A diagnosis of combined pulmonary emphysema and fibrosis (CPFE) was made. The pulmonary artery was enlarged on CT (Figure 3) with a diameter of 38mm suggestive of pulmonary hypertension (wherein a value of >25mm is suggestive of the presence of pulmonary hypertension). At right-heart catheterization, the mean pulmonary artery pressure was raised (higher than 25mmHg as cut off value consistent with the presence of pulmonary hypertension).
Figure 4 shows the PET-CT with increased 18-FDG uptake in the right ventricular wall. There is also some uptake in the basal fibrotic lung tissue.

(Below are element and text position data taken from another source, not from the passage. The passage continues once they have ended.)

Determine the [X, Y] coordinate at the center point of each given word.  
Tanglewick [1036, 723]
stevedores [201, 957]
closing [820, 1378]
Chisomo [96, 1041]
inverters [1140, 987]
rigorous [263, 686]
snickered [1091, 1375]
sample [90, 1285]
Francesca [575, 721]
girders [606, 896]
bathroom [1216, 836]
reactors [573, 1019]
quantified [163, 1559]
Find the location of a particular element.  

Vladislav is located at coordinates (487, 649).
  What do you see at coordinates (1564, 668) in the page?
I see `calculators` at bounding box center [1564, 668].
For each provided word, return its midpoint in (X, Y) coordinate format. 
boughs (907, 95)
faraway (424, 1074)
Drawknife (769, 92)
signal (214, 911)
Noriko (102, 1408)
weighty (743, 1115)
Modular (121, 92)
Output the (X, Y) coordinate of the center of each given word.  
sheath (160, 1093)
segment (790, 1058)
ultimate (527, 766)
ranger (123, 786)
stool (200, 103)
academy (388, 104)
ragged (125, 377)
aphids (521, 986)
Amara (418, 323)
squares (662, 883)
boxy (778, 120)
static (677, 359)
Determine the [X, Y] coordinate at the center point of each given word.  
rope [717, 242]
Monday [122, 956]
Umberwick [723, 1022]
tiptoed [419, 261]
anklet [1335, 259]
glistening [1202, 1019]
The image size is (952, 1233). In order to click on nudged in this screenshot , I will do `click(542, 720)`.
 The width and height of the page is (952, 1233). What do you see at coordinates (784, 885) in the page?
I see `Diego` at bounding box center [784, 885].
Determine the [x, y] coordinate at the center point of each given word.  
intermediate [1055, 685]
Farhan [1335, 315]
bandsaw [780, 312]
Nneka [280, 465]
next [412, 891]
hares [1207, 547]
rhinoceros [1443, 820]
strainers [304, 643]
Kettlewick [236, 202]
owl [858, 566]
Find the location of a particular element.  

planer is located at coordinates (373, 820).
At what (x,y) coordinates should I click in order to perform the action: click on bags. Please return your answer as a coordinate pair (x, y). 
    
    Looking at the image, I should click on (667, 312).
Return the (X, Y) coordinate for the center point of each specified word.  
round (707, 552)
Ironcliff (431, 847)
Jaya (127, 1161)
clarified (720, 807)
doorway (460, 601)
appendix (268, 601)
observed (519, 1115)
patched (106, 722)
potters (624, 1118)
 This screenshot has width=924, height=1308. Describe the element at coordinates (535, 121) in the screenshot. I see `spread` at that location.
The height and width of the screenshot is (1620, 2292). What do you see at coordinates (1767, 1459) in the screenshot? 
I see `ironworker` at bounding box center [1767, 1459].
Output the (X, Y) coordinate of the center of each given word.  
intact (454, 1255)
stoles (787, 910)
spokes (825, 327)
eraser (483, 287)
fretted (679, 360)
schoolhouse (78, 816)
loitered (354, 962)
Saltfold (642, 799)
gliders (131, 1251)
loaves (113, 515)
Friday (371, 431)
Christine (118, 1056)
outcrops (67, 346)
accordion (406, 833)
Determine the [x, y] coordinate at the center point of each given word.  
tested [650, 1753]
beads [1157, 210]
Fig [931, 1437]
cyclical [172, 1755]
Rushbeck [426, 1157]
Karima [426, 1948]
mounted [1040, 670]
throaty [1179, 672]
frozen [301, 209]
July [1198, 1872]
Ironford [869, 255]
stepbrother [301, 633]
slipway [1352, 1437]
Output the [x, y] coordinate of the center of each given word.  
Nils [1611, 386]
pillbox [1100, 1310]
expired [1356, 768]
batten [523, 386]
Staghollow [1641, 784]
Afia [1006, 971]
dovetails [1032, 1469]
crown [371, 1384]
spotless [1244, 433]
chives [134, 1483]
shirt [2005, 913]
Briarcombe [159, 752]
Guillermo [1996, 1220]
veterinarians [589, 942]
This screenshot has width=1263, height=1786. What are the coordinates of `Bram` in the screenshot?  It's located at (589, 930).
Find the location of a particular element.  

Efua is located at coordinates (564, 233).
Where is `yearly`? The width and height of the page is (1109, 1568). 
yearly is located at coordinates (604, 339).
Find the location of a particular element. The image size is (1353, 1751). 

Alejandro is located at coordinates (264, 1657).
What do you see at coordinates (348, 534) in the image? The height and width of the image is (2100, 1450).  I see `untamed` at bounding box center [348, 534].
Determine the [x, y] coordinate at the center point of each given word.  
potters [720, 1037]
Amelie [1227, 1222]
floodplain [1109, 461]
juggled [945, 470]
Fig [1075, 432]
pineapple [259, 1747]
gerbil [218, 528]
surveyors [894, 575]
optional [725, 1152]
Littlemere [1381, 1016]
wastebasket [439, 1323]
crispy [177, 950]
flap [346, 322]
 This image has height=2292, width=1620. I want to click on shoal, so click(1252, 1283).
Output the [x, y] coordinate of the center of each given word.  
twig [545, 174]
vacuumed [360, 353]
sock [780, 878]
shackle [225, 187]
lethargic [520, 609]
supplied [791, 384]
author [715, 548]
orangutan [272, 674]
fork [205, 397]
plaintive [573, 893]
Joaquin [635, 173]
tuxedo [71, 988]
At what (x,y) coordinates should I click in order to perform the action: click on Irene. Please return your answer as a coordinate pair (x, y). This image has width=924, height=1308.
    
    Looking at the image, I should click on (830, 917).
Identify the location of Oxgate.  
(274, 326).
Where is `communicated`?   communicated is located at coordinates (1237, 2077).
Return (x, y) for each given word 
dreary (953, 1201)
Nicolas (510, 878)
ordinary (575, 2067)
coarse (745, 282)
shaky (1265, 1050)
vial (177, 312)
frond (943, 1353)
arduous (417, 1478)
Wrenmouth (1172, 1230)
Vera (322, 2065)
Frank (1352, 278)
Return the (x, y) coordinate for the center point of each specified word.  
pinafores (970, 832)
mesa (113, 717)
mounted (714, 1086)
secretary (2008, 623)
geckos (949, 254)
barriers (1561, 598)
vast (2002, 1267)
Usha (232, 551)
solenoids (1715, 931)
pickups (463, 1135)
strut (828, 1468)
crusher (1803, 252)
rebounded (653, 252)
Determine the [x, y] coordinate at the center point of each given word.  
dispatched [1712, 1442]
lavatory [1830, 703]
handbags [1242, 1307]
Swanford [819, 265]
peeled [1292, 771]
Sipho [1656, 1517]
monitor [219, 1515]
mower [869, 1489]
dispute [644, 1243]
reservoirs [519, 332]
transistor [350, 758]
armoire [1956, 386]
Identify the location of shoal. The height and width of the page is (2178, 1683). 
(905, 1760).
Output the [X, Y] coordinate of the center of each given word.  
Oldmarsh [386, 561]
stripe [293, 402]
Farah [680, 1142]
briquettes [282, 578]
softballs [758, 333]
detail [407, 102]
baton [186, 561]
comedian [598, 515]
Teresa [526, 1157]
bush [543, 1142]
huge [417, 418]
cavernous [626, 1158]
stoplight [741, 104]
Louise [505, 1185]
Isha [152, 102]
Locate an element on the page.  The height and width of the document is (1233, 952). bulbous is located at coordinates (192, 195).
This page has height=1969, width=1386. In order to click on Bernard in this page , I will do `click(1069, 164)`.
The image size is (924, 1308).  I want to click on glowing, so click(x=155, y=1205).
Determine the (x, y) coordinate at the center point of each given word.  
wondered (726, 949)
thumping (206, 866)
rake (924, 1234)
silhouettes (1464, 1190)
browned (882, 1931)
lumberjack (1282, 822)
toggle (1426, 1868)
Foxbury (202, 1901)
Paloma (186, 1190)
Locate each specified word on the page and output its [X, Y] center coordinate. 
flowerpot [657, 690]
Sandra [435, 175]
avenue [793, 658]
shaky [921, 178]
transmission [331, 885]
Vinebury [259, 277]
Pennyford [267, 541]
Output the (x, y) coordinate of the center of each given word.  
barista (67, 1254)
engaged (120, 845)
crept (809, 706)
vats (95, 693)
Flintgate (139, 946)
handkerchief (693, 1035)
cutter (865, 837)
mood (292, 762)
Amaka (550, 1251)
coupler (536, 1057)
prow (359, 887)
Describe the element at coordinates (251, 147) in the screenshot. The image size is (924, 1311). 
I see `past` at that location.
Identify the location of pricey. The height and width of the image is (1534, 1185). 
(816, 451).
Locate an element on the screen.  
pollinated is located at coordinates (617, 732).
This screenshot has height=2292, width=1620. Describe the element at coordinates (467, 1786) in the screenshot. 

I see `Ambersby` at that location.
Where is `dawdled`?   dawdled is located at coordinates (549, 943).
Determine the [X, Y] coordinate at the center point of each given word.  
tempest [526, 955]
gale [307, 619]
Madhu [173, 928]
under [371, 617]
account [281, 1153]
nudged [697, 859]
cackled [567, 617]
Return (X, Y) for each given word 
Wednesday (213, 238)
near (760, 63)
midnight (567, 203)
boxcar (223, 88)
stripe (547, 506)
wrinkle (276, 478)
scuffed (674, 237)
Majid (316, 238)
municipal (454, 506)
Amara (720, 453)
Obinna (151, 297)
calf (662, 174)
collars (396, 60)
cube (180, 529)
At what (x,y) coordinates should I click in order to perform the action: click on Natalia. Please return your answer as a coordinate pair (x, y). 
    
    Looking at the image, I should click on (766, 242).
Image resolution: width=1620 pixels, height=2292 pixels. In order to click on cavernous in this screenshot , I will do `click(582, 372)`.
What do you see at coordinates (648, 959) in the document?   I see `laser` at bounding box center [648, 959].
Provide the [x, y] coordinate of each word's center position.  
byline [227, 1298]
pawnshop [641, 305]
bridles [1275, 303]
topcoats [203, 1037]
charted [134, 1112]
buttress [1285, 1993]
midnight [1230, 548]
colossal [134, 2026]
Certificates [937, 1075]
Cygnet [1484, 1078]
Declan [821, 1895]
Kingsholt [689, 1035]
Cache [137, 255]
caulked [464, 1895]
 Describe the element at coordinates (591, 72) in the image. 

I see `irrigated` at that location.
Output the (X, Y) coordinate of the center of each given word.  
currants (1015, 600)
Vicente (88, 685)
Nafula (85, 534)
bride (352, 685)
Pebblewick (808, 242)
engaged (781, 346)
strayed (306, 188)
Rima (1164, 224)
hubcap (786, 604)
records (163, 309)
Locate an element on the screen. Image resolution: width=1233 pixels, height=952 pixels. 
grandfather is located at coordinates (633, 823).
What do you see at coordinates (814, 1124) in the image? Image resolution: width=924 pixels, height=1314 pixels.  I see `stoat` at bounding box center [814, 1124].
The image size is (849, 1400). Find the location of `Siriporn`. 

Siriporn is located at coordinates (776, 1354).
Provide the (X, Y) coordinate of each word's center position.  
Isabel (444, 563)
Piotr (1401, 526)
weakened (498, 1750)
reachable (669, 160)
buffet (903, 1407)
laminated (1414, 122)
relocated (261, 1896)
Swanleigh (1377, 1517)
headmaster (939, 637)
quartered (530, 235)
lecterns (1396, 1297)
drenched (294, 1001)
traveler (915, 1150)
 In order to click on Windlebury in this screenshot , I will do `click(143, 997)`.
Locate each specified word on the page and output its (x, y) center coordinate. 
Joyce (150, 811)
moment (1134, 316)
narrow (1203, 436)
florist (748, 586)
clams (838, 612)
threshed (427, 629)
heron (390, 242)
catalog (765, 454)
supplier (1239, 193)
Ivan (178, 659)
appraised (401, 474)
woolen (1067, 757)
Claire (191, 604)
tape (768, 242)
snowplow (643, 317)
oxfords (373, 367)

In 2005 the term combined pulmonary fibrosis and emphysema (CPFE) was coined to describe individuals with a distinct pattern of CT-defined fibrosis and emphysematous changes, a high prevalence of pulmonary hypertension and poor survival.1 The majority of CPFE patients are male and almost all are current or former smokers.2 Interestingly, already in 1974 the combination of pulmonary fibrosis and severe emphysema was described at microscopy images.3
Imaging findings include upper lobe predominant emphysema in combination with lower lobe predominant interstitial fibrotic lung changes. Emphysema is usually of the paraseptal type, but is often present in combination with centrilobular and bullous emphysema.2 As in this case, the interstitial changes mostly follow a UIP pattern (i.e., tractionbronchiectasis, honeycombing and increased reticulation with a basal peripheral predominance), but other patterns have also been described such as non-specific interstitial pneumonia (NSIP), respiratory bronchiolitis-associated interstitial lung disease (RB-ILD) and desquamative interstitial pneumonia with extensive fibrosis (DIP).2,4
Pulmonary hypertension is common in CPFE and occurs in almost half of the patients.4,5 By comparison, for patients with idiopathic pulmonary fibrosis (IPF), pulmonary hypertension occurs in ~20% of individuals. CPFE patients with pulmonary hypertension have a worse prognosis and outcome compared to IPF or emphysema alone and 1-year survival rates of 60% have been reported for CPFE if pulmonary hypertension is present. Further progress of the disease, with severe disturbance of the diffusion capacity, induces hypoxemia especially during exercise, which is similar to what was found in our case. This leads to increased pulmonary hypertension with rapid deterioration and at the end, right ventricular enlargement and failure. Although pulmonary hypertension is formally diagnosed with right heart catheterization, signs of pulmonary hypertension are frequently seen on the chest CT. These signs include pulmonary arterial dilatation and right ventricular enlargement. On a PET-CT, high 18-FDG uptake in the right ventricular wall, as illustrated in this case, might also be a sign of pulmonary hypertension.6
Our case illustrated the typical imaging pattern of CPFE and also illustrated that pulmonary hypertension is often present in CPFE.
Declaration of Interest
None of the authors have any declarations to make regarding this manuscript.